Sunak Plans Extension of Pandemic Job Support in U.K. Budget

Chancellor of the Exchequer Rishi Sunak is drawing up plans to extend support for U.K. jobs in the months ahead as the pandemic lockdown continues to damage businesses and threaten a surge in unemployment, according to people familiar with the matter.

The government’s flagship 60 billion-pound ($82 billion) furlough program, paying as much as 80% of workers’ wages, is due to expire at the end of April but Sunak is weighing various options to support jobs into the summer, they said.

The exact form of the measures is expected to be announced in the March 3 budget and will depend on how the Covid-19 pandemic evolves over the six weeks. Boosting employment will be at the center of the budget and “support for jobs isn’t going to end,” one person added.

Another person said extending the furlough program itself is one of the options being considered. The Treasury didn’t immediately reply to a request for comment.

The fact that the government is getting ready to extend state-backed support for jobs is a sign that ministers fear the pandemic will continue to threaten businesses for months to come, with restrictions lifting only gradually as vaccines are rolled out across the country. Deaths and daily cases have reachedrecords this month and the U.K. is at risk of a double dip recession, following its deepest contraction since the Great Frost of 1709.

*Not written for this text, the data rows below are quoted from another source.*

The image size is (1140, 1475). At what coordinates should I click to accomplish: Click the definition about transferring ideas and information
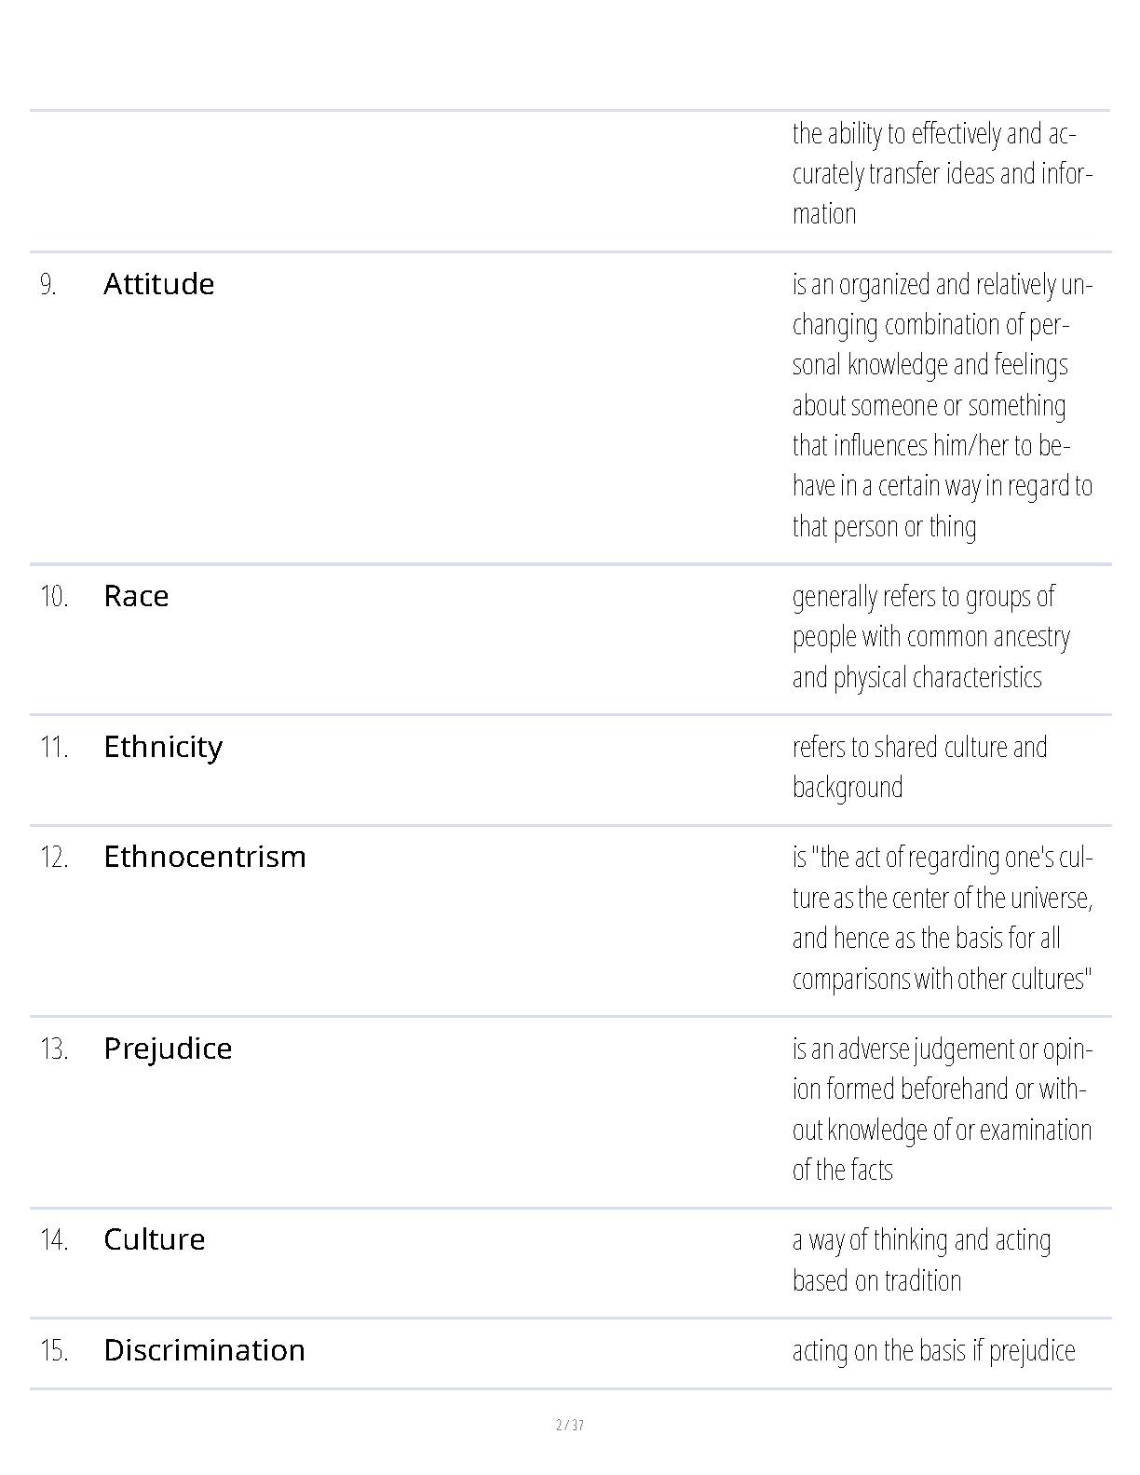click(942, 174)
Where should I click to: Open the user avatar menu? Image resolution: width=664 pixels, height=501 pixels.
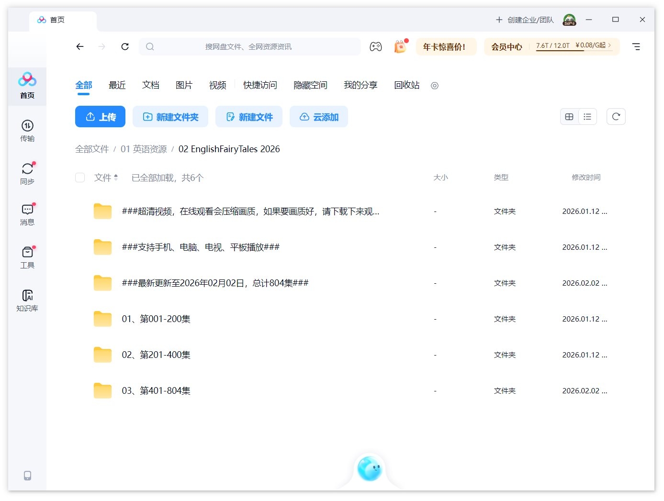tap(569, 20)
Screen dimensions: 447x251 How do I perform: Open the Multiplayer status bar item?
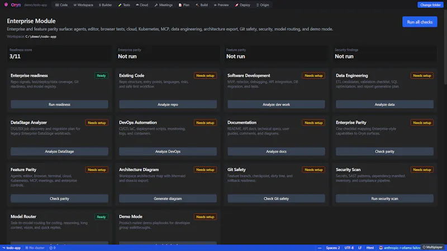pyautogui.click(x=432, y=247)
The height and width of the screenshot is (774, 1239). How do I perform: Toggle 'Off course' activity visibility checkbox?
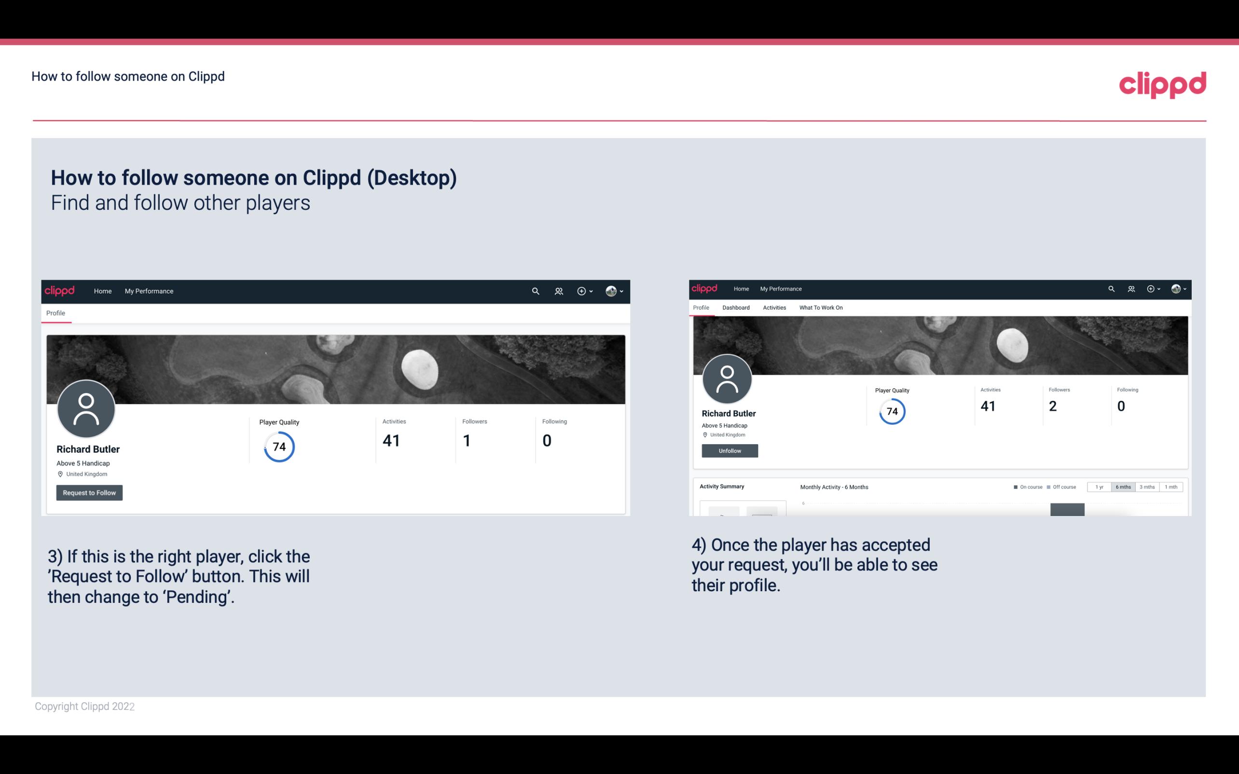click(x=1048, y=487)
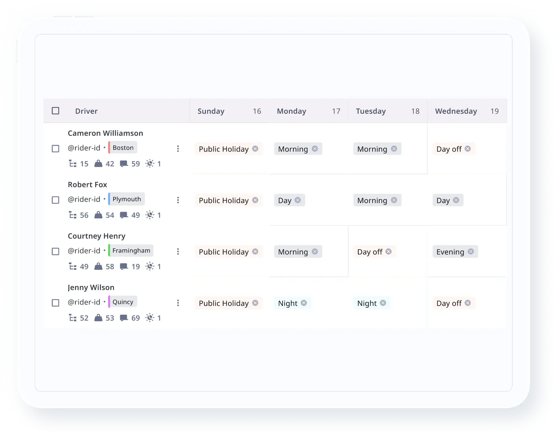Click the Framingham location tag
Image resolution: width=556 pixels, height=436 pixels.
click(x=131, y=251)
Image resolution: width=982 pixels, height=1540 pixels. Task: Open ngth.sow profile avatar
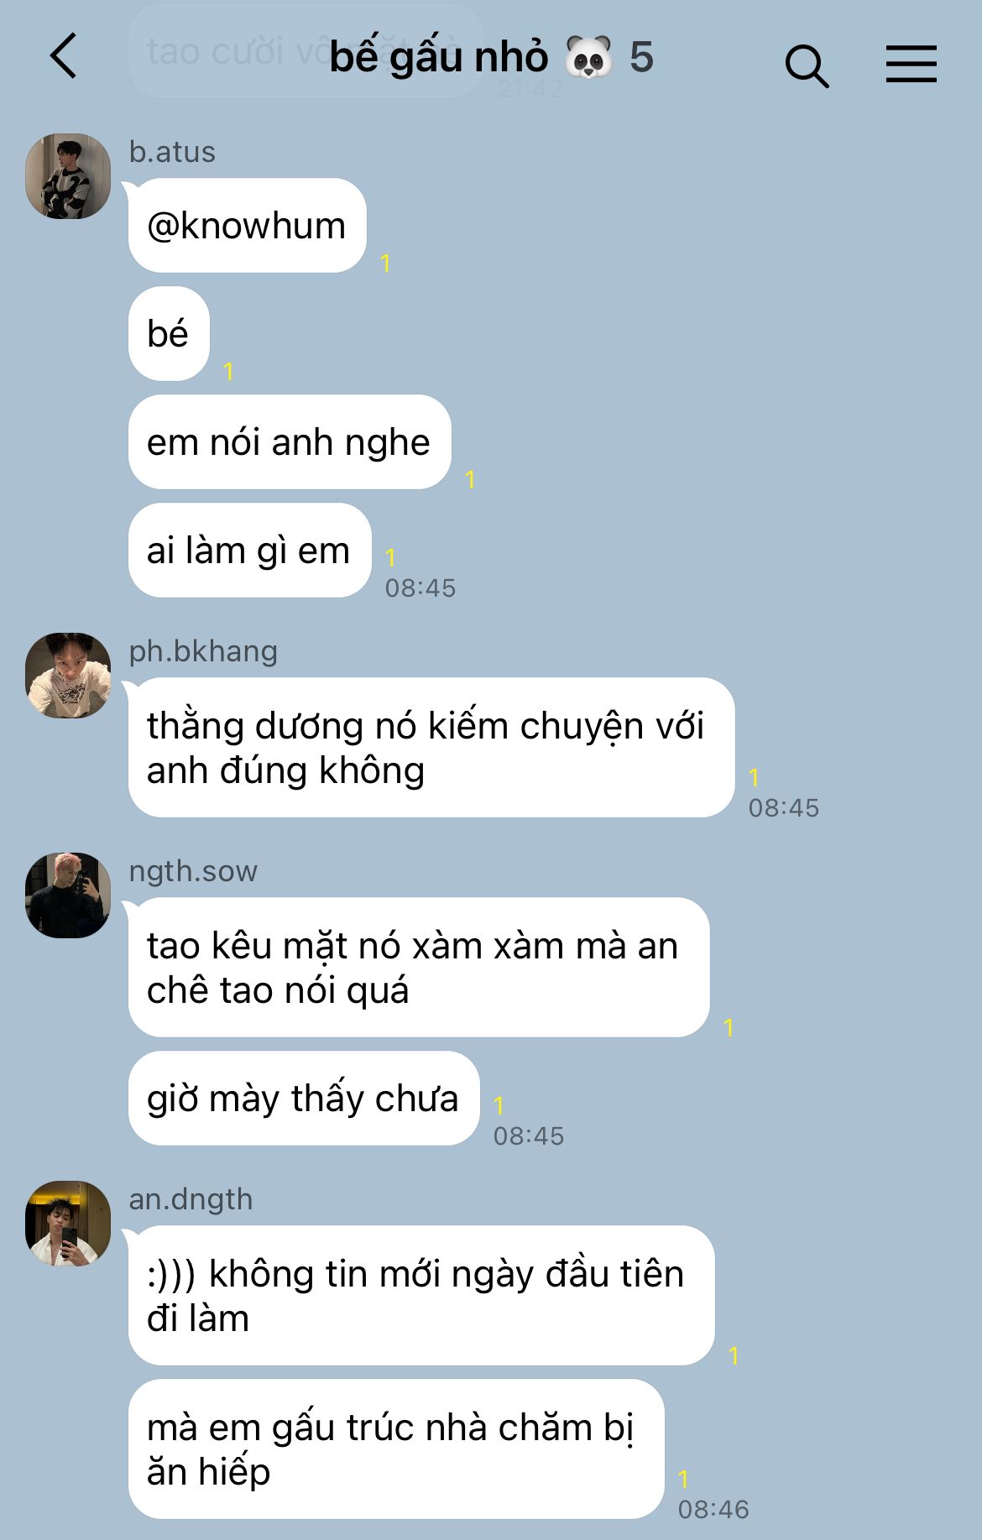pos(68,895)
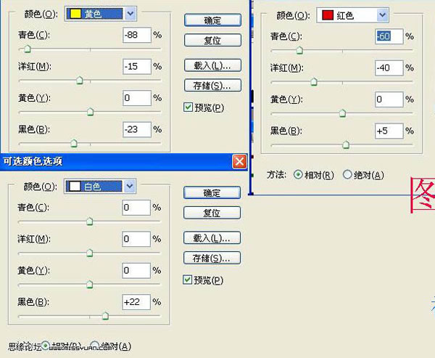Image resolution: width=435 pixels, height=358 pixels.
Task: Click the 黑色 field showing +22
Action: (136, 301)

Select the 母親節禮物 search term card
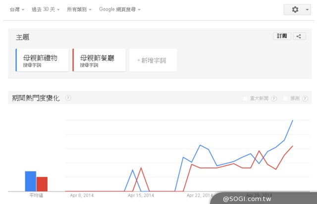tap(42, 60)
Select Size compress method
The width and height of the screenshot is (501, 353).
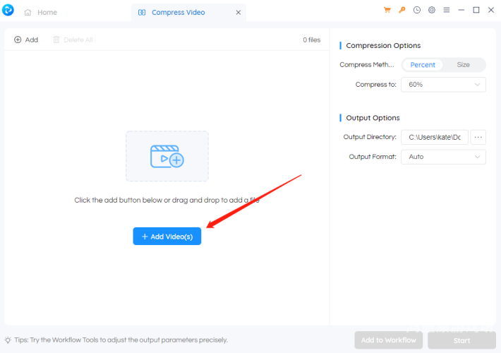(x=463, y=65)
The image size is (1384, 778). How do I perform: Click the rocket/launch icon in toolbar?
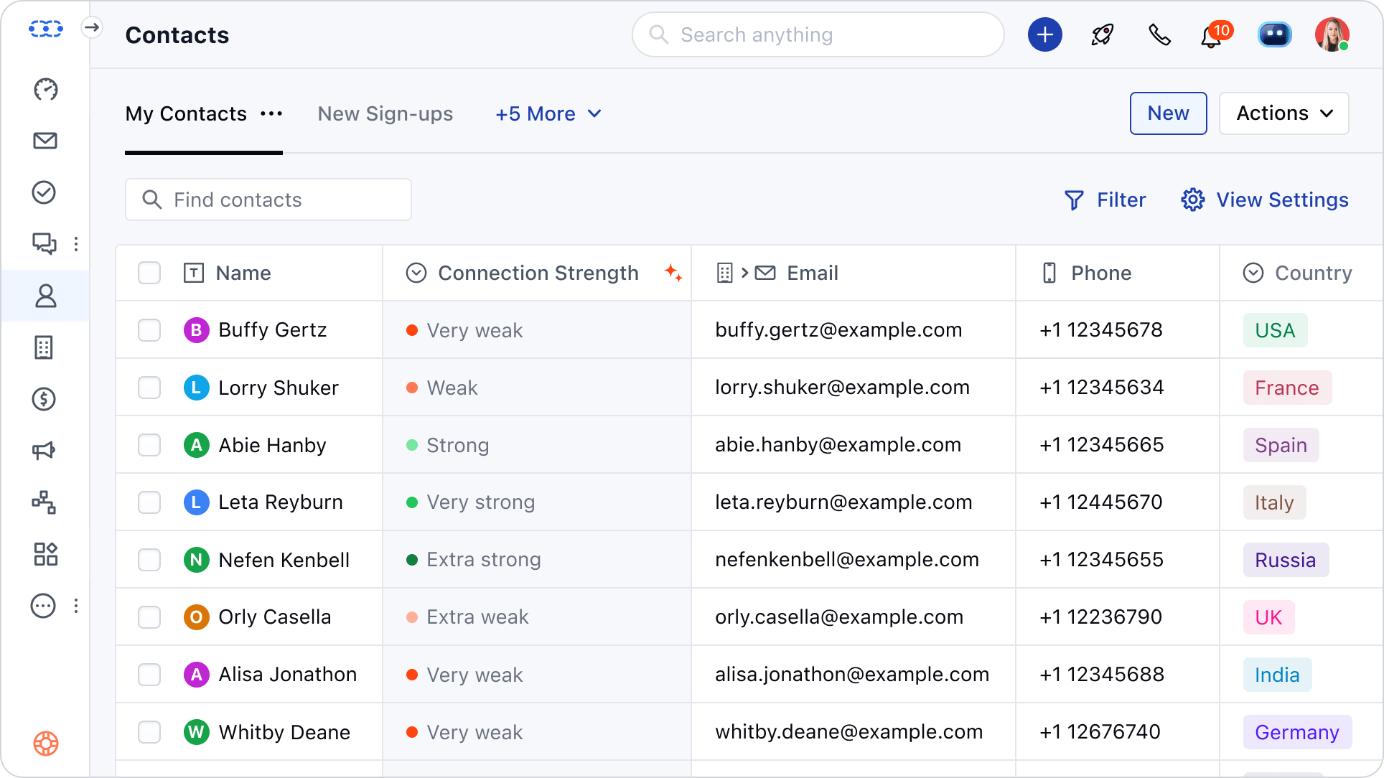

Sunak is coming under increasing pressure to give workers and company bosses more clarity as they face a series of cliff edges on different coronavirus support offers, including the furlough program, the business rates holiday and the deferral of sales tax bills. Business groups warn of a wave of job losses if the chancellor does not spell out his plans soon for the future of state assistance.


The Confederation of British Industry on Monday called for an extension of furlough until the end of June and targetedsupport thereafter. That’s backed by UKHospitality, which represents one of industries worst hit by the pandemic, while Trades Union Congress General Secretary Frances O’Grady has called for furlough to be extended until the end of the year.

“Businesses aren’t like light switches, you can’t just switch them on and off and expect them to be at full power when you flick that switch,” British Chambers of Commerce Director General Adam Marshall said in an interview. “It’s going to take them some time to get moving again to reopen and to rebuild their demand. So you don’t want to pull support away too early otherwise you risk losing firms who could come out of this crisis, or you risk weakening those who survive.”

The BCC wants furlough extended until the end of July, with Marshall saying “it’s got to be part of a wider package of cashflow support that helps businesses meet their ongoing fixed costs until such time as they can ramp up again.”

Two of the people familiar with the government’s thinking declined to comment on the fate of the furlough program, which is predicted to cost almost 60 billion pounds by its scheduled closing date of April 30. One person said that all options are on the table, and another said an extension of furlough is still under discussion. Another option is a subsidy for companies that hire workers.

Scrapped Programs

Officials are also still exploring policies similar to the Job Retention Bonus and the Jobs Support Scheme, two programs that were announced last year but then scrapped whenfurlough was extended, according to one of the people. While those programs are unlikely to be deployed in exactly the same form, the underlying thinking — for a gradual tapering of furlough support and to reward firms that retain workers — remains the same.

Under the JSS, companies allowed to reopen would have been able to part-furlough their workers, with the government covering up to 62% of their wages for hours not worked. Companies forced to remain shut would have had to pay pension and national insurance costs for their workers, with the government covering 2/3 of wages. The program had been due to start on Nov. 1, but was canceled the day before, when furlough was extended, with the Treasury saying it “has been postponed until the furlough scheme ends.”

The 9.4-billion pound Job Retention Bonus had been due to pay employers a 1,000-pound grant if they took employees back from furlough and kept them on for at least three months. It, too, was scrapped when furlough was extended, with Sunak saying on Nov. 5 that “we will redeploy a retention incentive at the appropriate time.”